Chandler, D. (1992). The phenomenology of writing by hand. Retrieved October 15, 2010 from http://www.aber.ac.uk/media/Documents/short/phenom.html

Connor, S. (1999). Modernism and the writing hand. Retrieved October 15, 2010 from http://www.bbk.ac.uk/english/skc/modhand.htm

Haas, Christina. (1996). Writing technology: Materiality of literacy. Mahwah, New Jersey: Lawrence Erlbaum Associates.

Johnson, Bruce. (2003). Writing noise; noisy writing: The eyes no longer have to do their work. Proceedings of the International Conference of the World Forum for Acoustic Ecology, Melbourne, March 19-23 2003. Retrieved on October 18, 2010 from http://www.acousticecologyaustralia.org/symposium2003/…/papers/bJohnson.pdf

Mason, P. (2001). Graphical literacy: The unconsidered question of format. Literacy across Culture. Vol. 5, 2001. Retrieved on October 15, 2010 from http://www2.aasa.ac.jp/~dcdycus/LAC2001/mason_lac2001.pdf

Ong, W. (2002). Orality and literacy. New York: Routledge.
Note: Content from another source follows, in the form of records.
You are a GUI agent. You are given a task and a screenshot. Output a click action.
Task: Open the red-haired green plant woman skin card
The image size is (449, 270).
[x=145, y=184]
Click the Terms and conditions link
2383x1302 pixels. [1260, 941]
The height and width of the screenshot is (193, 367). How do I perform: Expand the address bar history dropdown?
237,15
Postman, N. (1992). Technopoly: The surrender of culture to technology. New York: Vintage Books. Retrieved on September 11, 2010 from https://www.vista.ubc.ca/webct/RelativeResourceManager/Template/Imported_Resources/etec540demo_det_course_20070517151759/pdfs/postman-thamus.pdf

Porter, J. (2003). Why technology matters to writing: A cyberwriter’s tale. Computers and Composition, 20 (2002), 375-394. Retrieved on October 16, 2010 from http://www.rhetcomp.gsu.edu/~bgu/8121/Reading-Porter.pdf

Thornton, Christina. (1996). Writing technology: Studies on the materiality of literacy. Mahwah, New Jersey: Lawrence Erlbaum Associates.